====== Trecho selecionado ======

Série Expedição Parnaíba Vivo - iii

Lendas do Velho Monge

27 de agosto de 2014

  O idealizador e o primeiro brado para salvar aquelas águas veio de um jovem juiz de direito em Alto Parnaíba, doutor Marlon Reis. Ele dizia nas audiências públicas ribeirinhas que para limpar os rios haveria que se limpar antes a política cartorial que nos enxovalha e empobrece.      “Velho Monge! Velho Monge!”. Canta… Ver artigo

 
O idealizador e o primeiro brado para salvar aquelas águas veio de um jovem juiz de direito em Alto Parnaíba, doutor Marlon Reis. Ele dizia nas audiências públicas ribeirinhas que para limpar os rios haveria que se limpar antes a política cartorial que nos enxovalha e empobrece. 
 

 

“Velho Monge! Velho Monge!”.
Canta o mavioso xexéu¹
Preso na gaiola veio de longe
Pés na grade os olhos no céu…
“Crá! crá! crá! É monge! É velho!”.

====== Linhas ======

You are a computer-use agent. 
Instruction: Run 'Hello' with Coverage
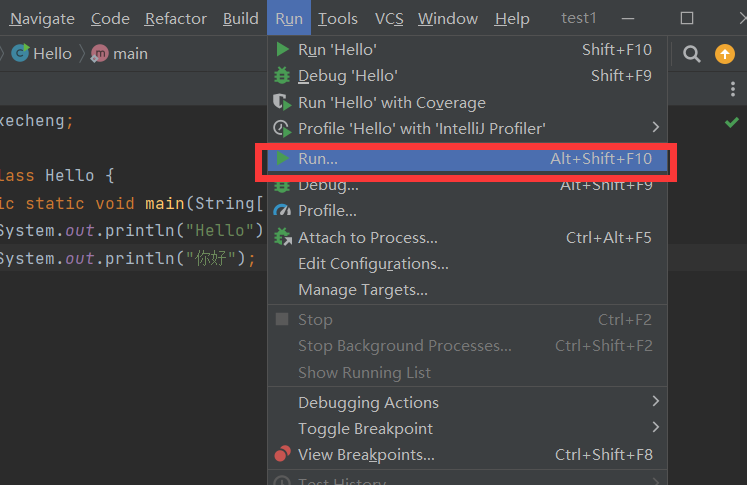[x=391, y=102]
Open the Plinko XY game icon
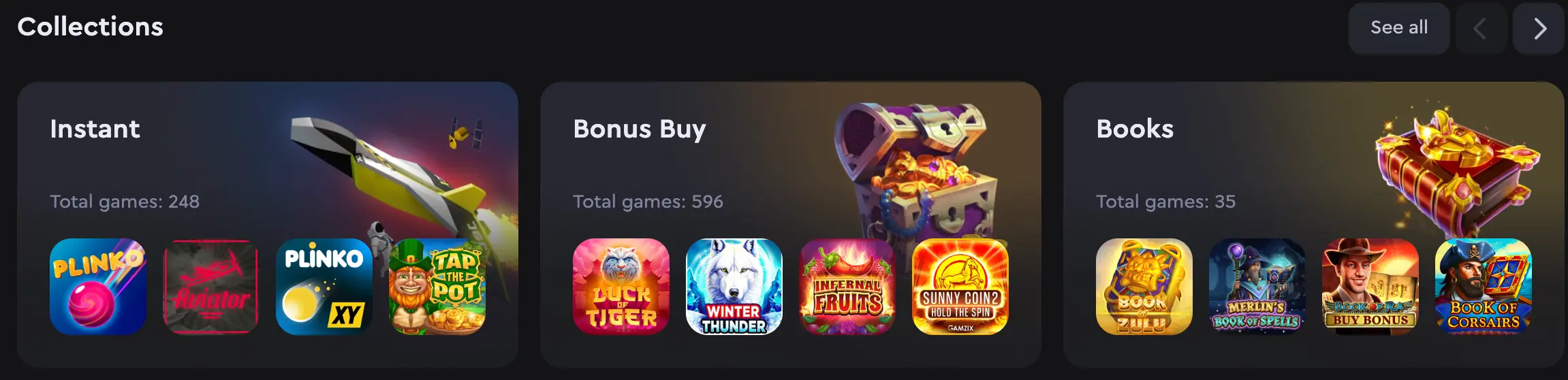The height and width of the screenshot is (380, 1568). (324, 287)
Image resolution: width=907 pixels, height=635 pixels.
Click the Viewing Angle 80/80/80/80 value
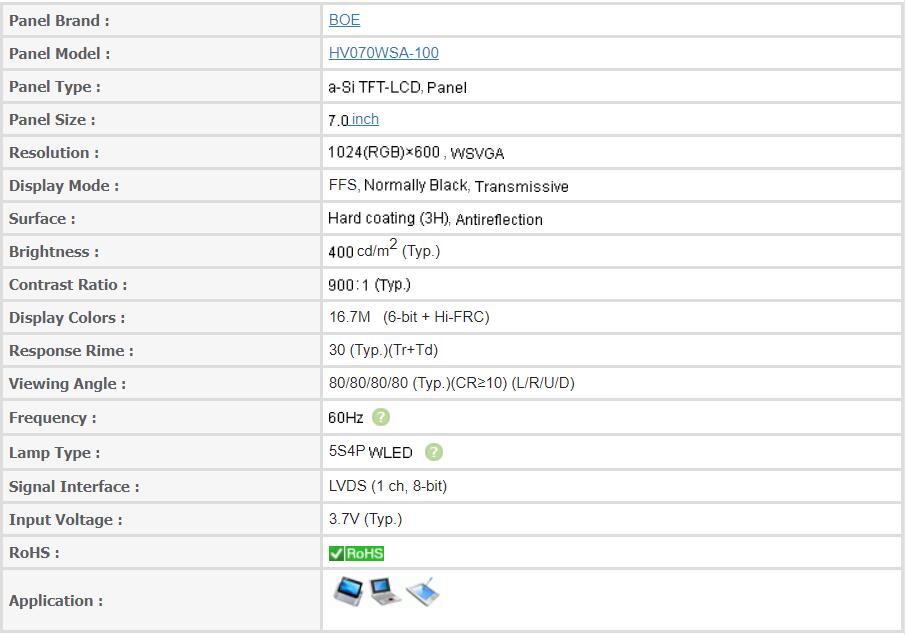368,383
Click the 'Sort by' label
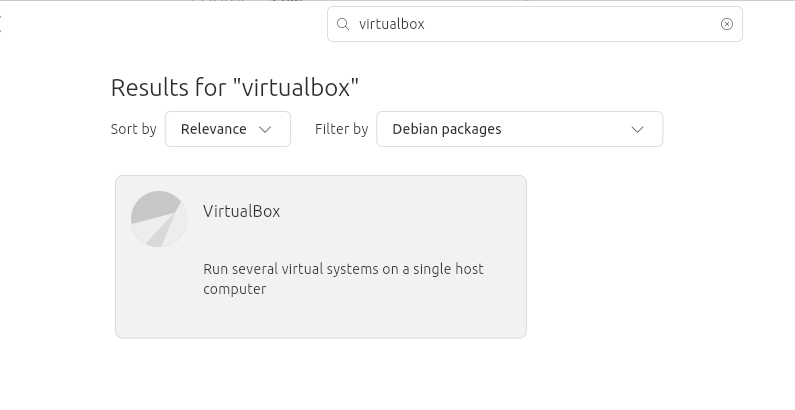 pos(133,129)
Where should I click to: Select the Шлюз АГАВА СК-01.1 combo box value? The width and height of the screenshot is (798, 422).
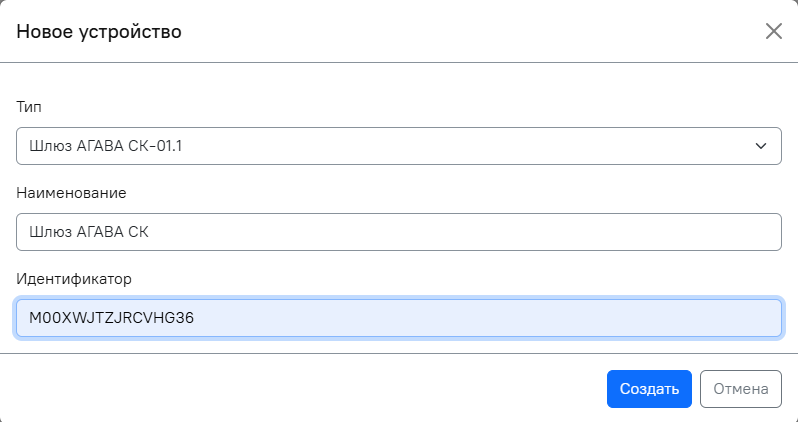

======

_Detalhes do exercício_:
No trecho selecionado, de quem veio o primeiro brado para salvar aquelas águas?

_Solução da tarefa_:
De um jovem juiz de direito em Alto Parnaíba, o doutor Marlon Reis.